## begin ITEMS
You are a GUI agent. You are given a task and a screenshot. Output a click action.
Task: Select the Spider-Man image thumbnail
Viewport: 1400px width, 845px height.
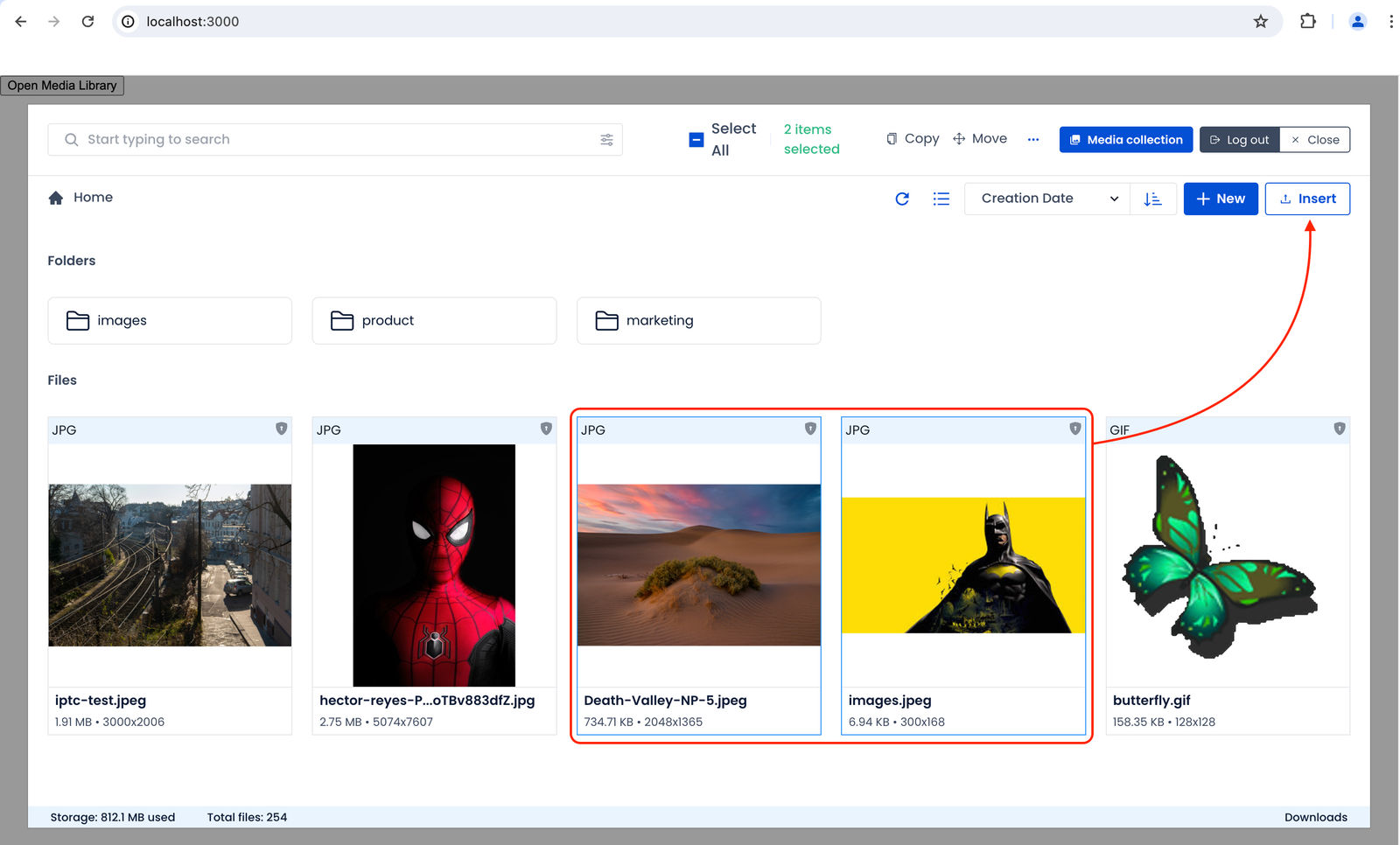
## end ITEMS
## begin ITEMS
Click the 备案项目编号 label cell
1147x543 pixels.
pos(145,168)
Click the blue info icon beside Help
## end ITEMS
## begin ITEMS
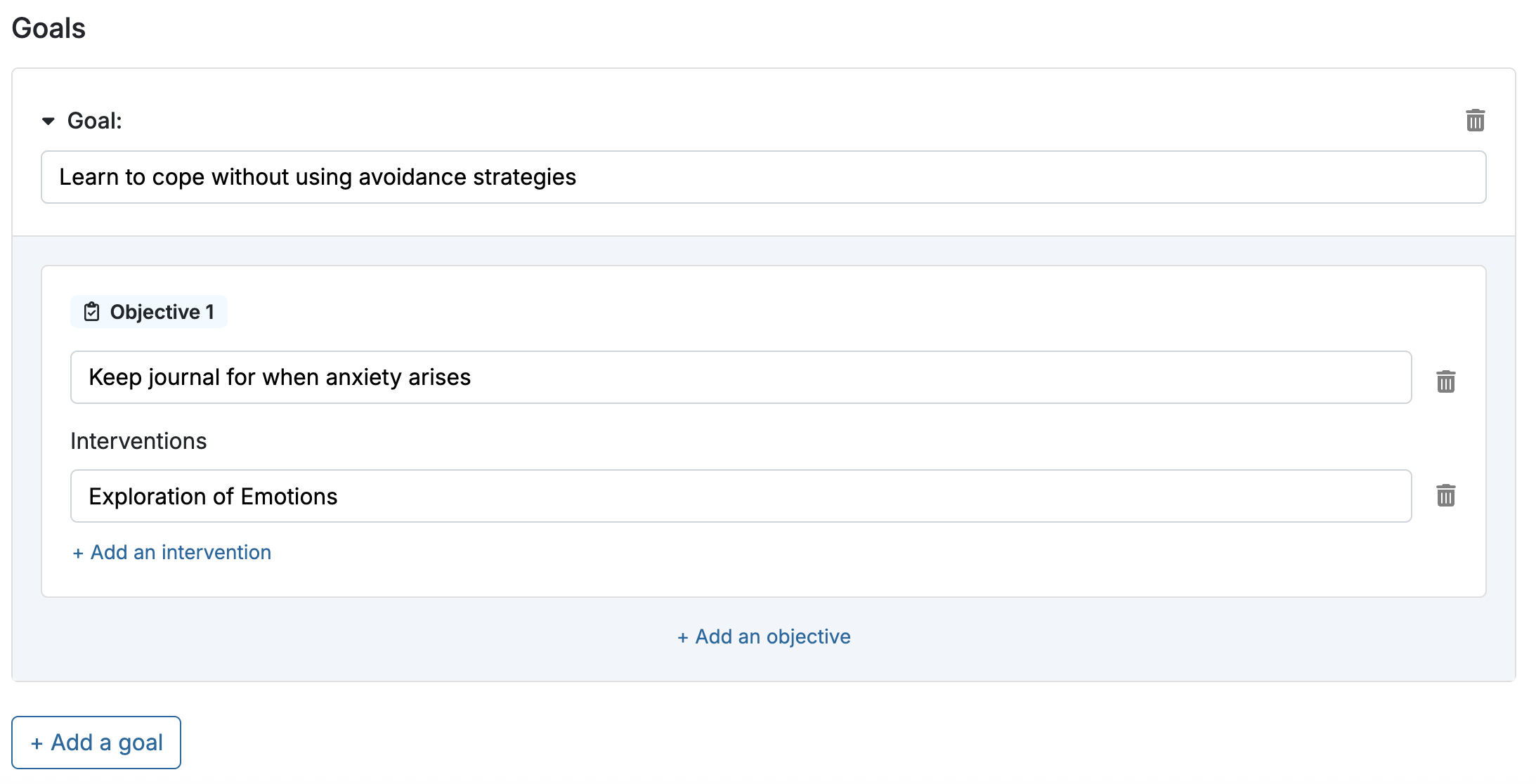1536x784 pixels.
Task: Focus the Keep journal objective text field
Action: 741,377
## end ITEMS
> [WHAT YOU ARE ASKED TO DO]:
Format the lines of the material as a JSON list of strings, one string per line, leaving out blank lines. Begin at the line that contains "You are a GUI" and stop after the line that contains "Viewport: 1400px width, 845px height.".

> [SOLUTION]:
[
  "You are a GUI agent. You are given a task and a screenshot. Output a click action.",
  "Task: Select the Spider-Man image thumbnail",
  "Viewport: 1400px width, 845px height."
]